Lake Holiday is an unincorporated community and census-designated place (CDP) in Union Township, Montgomery County, in the U.S. state of Indiana. It is a private community on the banks of its eponymous body of water. As of the 2020 census, the community had a population of 921 residents.

The community contains the subdivisions of Holiday Shores, Royal Hills, Imperial Woods, Wellington Villa, Cambridge Shores, Indian Hills, Sherwood Forest, and Seneca Hills.

==History==
Many of the older houses in the community were built in the early 1960s, as was the dam that created Lake Holiday. In March 1993, the Montgomery County Circuit Court approved a district plan that reorganized the governance of the community into two major bodies:

· The Lake Holiday Conservancy District Board of Directors, which owns and is responsible for the lake, dam, boat ramps, parks, clubhouse, drainage, and maintenance building.

· The Board of the Lake Holiday Property Owners Association, which maintains the roads and is responsible for housing and lot developments. The Property Owners Association is a tax-exempt entity.

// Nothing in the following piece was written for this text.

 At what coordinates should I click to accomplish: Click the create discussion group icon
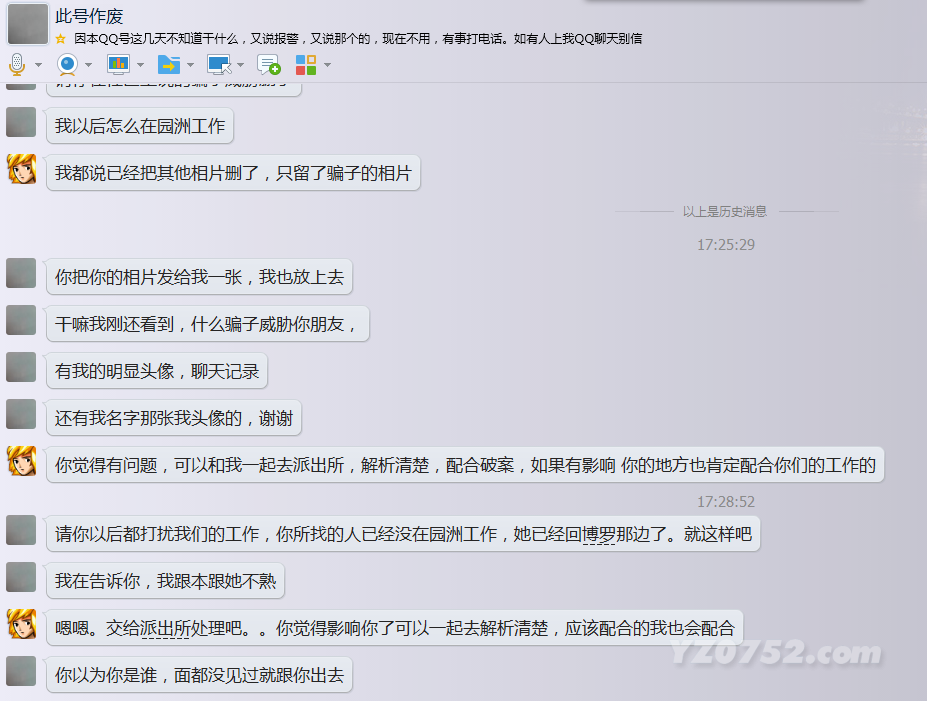(268, 65)
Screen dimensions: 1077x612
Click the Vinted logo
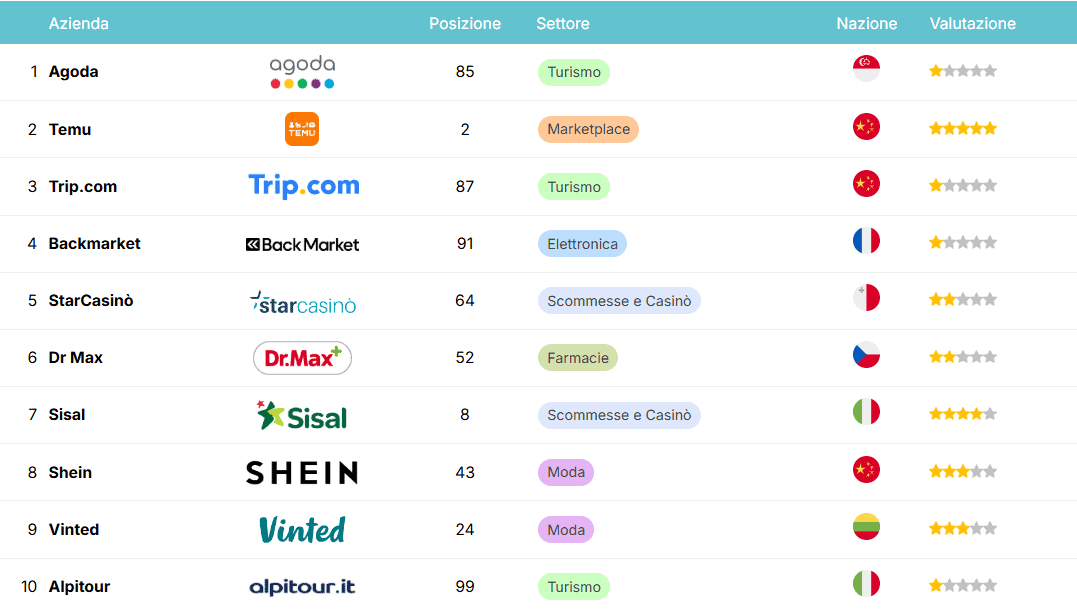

According to its website, the Lake Holiday area now "covers 750 acres, has 780 property owners, 369 homes, and 1,296 privately owned lots. The lake itself covers 150 acres and has an average depth of 10 feet with depths up to 20 feet near the dam. There are many miles of shoreline along the lake and approximately 16 miles of roadway."

The clubhouse hosts community breakfasts, regular card-playing events of a social nature, Easter egg hunts, and other seasonal activities. There is a crappie fishing tournament on the lake each May. In summer, bass fishing tournaments are held on Thursdays (weather permitting).

==Geography==
Lake Holiday is in southwestern Montgomery County, 7 mi southwest of Crawfordsville, the county seat. It is on the west side of Indiana State Road 47, between County Roads 400 W & 550 S., and is just west of the town of New Market. Its offices are located in the lake's clubhouse at 5000 South 400 West, with a Crawfordsville mailing address.

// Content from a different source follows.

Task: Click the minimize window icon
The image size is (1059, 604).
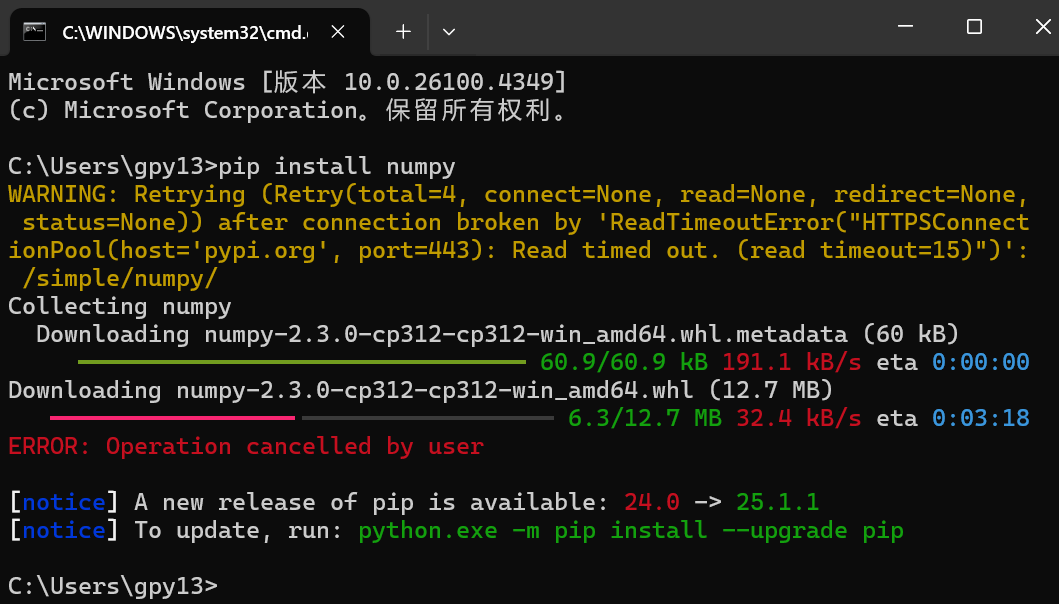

The lake, community, and its various subdivisions are all located in Union Township. It should not be confused with the campground of the same name.

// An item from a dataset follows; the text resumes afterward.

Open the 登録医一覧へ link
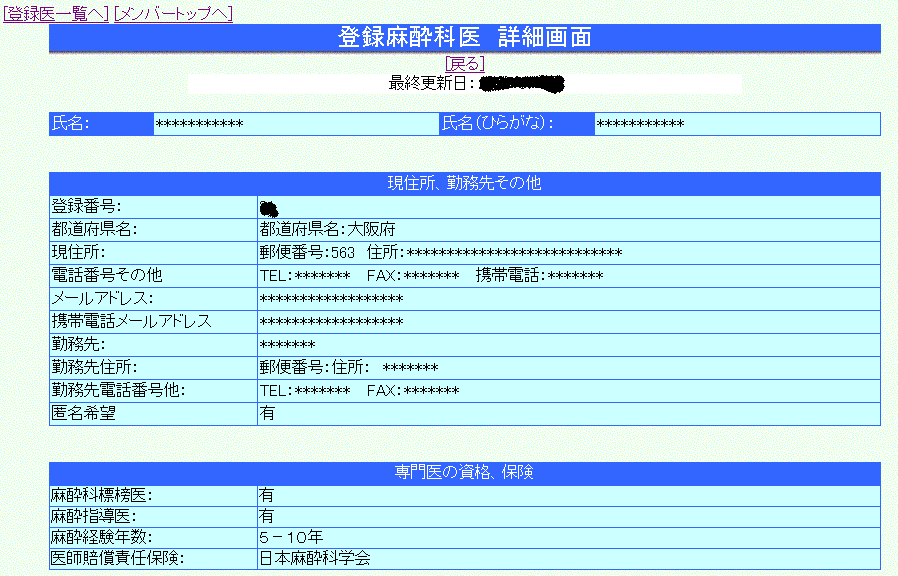Screen dimensions: 898x576 56,13
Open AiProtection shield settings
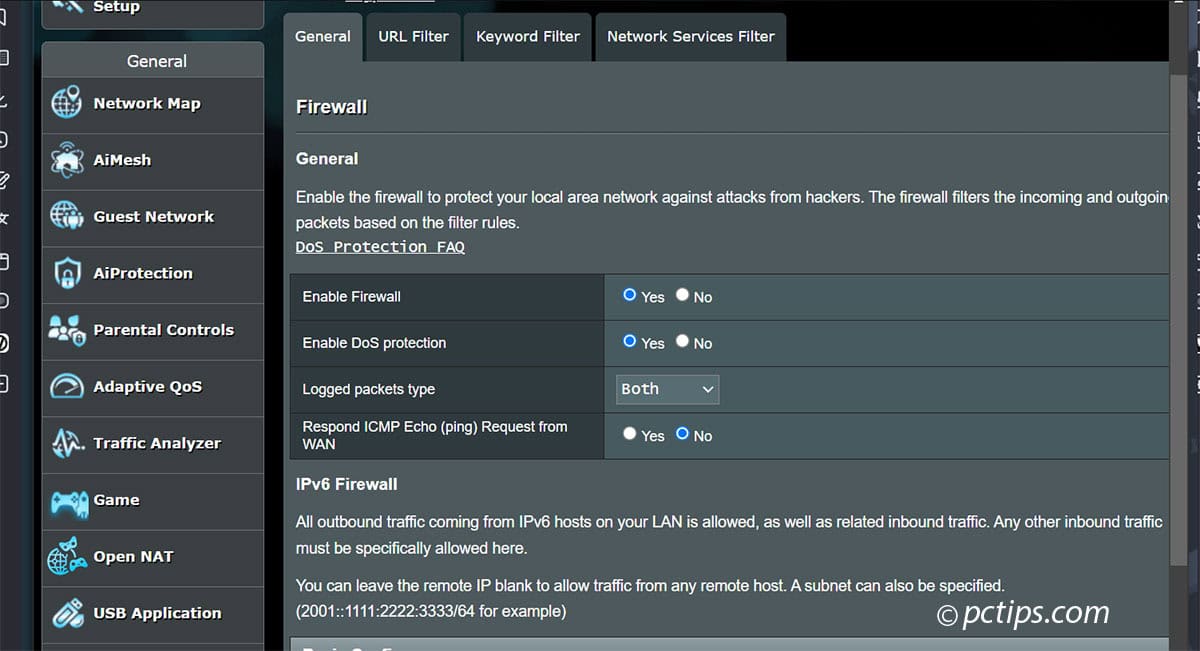 [68, 273]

According to the U.S. Census Bureau, the Lake Holiday CDP has a total area of 2.78 sqmi, of which 2.59 sqmi are land, while 0.19 sqmi, or 6.83% of the CDP area, are water. The lake's dam gives way to Karnes Creek, which flows west to Sugar Creek (Wabash River tributary) at the western edge of Union Township. Sugar Creek flows southwest to the Wabash River south of Newport.

==Demographics==

Historical population
| Census | Pop. | Note | %± |
| 2010 | 910 |  | — |
| 2020 | 921 |  | 1.2% |
U.S. Decennial Census

==Education==
South Montgomery Community School Corporation, including Southmont Junior High School and Southmont High School, operates public schools serving Lake Holiday.